The big question, however, is whether they have in mind "order" with a small "o," which is needed to make Russia function; or "Order" with a big "O," which translates into autocracy.

This is a fundamental choice that only the Russians can make. Their leadership is perhaps more instinctively pragmatic than democratic, but it appears to understand that Russia cannot succeed, economically, unless it establishes and maintains close ties with the democratic West.

Our job is to make clear that economic integration and democratic development are not separable. If the Kremlin wants one, it must proceed with the other. This makes sense from our point of view, and also from Russia's. Because most Russians want to see order established in their society through the full realization -- not the repression -- of democratic practices and rights.

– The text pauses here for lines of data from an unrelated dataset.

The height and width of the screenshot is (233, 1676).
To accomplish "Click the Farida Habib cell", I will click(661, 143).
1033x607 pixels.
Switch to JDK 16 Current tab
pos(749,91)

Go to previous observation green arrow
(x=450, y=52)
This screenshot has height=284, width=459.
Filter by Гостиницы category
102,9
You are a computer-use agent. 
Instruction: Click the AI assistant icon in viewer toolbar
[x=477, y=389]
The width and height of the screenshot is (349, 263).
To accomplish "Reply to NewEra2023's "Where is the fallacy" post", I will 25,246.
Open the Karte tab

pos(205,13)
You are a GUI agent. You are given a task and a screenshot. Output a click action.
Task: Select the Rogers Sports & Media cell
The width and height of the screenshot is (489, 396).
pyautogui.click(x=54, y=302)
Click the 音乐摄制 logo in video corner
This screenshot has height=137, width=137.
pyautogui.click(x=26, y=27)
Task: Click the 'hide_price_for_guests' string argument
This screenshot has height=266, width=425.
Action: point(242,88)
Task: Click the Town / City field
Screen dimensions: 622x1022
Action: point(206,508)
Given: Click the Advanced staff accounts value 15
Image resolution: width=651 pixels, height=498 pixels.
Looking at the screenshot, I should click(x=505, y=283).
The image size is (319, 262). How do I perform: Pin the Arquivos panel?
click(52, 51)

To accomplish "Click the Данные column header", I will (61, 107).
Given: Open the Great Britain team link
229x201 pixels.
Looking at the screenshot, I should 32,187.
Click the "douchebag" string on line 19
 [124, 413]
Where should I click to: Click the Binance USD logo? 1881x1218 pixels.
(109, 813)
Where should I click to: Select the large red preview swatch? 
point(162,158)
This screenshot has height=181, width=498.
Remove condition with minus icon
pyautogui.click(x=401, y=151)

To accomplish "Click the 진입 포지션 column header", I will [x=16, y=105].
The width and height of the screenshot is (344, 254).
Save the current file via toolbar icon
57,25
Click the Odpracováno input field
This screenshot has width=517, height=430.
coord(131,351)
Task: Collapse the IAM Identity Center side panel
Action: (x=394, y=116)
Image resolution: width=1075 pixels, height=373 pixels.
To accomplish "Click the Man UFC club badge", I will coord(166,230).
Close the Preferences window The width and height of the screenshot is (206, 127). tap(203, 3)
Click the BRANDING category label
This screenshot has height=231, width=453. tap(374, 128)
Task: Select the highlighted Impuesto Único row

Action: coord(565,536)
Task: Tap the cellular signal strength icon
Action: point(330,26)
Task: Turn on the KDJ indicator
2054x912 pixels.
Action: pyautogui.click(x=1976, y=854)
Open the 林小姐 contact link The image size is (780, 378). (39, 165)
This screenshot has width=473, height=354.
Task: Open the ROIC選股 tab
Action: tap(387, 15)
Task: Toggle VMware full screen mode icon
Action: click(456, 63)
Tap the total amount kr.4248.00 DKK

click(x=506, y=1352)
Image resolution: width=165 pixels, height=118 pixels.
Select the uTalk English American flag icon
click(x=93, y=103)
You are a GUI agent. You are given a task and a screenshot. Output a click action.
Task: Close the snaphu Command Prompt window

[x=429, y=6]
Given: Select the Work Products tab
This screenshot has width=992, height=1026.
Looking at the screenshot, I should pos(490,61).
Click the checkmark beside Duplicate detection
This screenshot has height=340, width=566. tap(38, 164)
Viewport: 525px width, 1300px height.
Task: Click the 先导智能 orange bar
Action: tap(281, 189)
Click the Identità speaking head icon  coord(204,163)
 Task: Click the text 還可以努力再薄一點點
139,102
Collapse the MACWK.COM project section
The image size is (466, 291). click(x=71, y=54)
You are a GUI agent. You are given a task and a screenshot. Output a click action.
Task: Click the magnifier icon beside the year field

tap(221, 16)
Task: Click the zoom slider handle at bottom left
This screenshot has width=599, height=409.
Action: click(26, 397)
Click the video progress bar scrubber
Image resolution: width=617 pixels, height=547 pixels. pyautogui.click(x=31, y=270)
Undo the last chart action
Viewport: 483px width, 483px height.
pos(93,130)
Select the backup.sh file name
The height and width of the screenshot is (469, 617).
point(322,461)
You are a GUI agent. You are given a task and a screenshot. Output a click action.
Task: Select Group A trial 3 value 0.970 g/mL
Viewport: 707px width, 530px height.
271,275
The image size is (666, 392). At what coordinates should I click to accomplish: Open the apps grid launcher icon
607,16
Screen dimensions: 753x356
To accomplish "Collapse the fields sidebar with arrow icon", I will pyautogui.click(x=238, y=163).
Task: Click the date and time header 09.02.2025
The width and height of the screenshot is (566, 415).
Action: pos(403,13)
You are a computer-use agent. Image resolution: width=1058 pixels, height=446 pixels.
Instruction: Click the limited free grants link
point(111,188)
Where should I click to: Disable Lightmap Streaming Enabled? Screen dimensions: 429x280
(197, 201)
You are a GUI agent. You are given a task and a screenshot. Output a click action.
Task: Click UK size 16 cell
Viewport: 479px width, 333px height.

To support this aspiration, the Clinton-Gore Administration has worked hard to develop relationships with Russians that extend far beyond the leaders in Moscow. We have done this through our meetings with local officials and entrepreneurs in places such as Novgorod and Sakhalin, through international exchanges, and our support for independent media, trade unions and the NGOs.

We have also shown support for Russian democracy by speaking out against violations of human rights in, among other places, Chechnya.

Since the fighting began in Chechnya more than a year ago, the United States has been consistent in calling for a political solution to the conflict, and in pressing Russia to allow a credible international presence to investigate abuses.

Tragically, Russia still has no apparent strategy for bringing this war to an end, or for reassuring the Chechen population about its future under Moscow's rule. Clearly, a new approach is warranted.

Mr. Chairman, I think both Democrats and Republicans, from the Executive Branch and on Capitol Hill, can take pride in the steps we have taken to help Russians build a democratic future.

It should not be surprising that neither our efforts, nor those of Russia's strongest reformers, have succeeded overnight. After all, Communism was a seven-decade forced march to a dead end, and no nation went further down that road than Russia.

It is beyond our prerogative and power to determine Russia's future. But we can work together, on a bipartisan basis, to explore every avenue for cooperation with Russia on the fundamental questions of arms control, nonproliferation and regional security.

We can reach out to the people of Russia and help them strengthen their democratic institutions from the ground up. And we can back our words and our interests with resources, so that the next President and Secretary of State will have the funds they need to lead -- not only toward Russia, but around the world.

Mr. Chairman, whether one serves as a Cabinet Secretary or as a Member of Congress, we are all acutely aware that we only occupy temporarily the chairs of responsibility in American government. But we know, as well, that America's responsibilities are permanent. And we all do our best, in the time allotted, to serve well our nation and its people.

As I have said, it has been my privilege during the past seven and three quarter years to combine my service to our great country with that of the Members of this Committee.

I listened to your statement very carefully, Mr. Chairman, and to yours, Congressman Gejdenson, and I would like to say that I am very glad to have an opportunity to talk about US-Russia relations. I didn't come to thinking about US-Russia relations when I began to sit behind this sign. I have spent my entire adult life studying Russia, the Soviet Union, and then Russia again. I have taught about it, I have thought about it, and I welcome the opportunity to discuss it.

And I would hope that you would see from my statement that the Clinton-Gore Administration has not seen Russia through rose-colored glasses. We have been very realistic and we have dealt with something that has never been dealt with before: of how you deal with a former adversary that had an empire, and help to manage the devolution of that empire -- to turn that -- to not recreate an adversary.

I am very pleased to have the opportunity to answer your questions on this subject.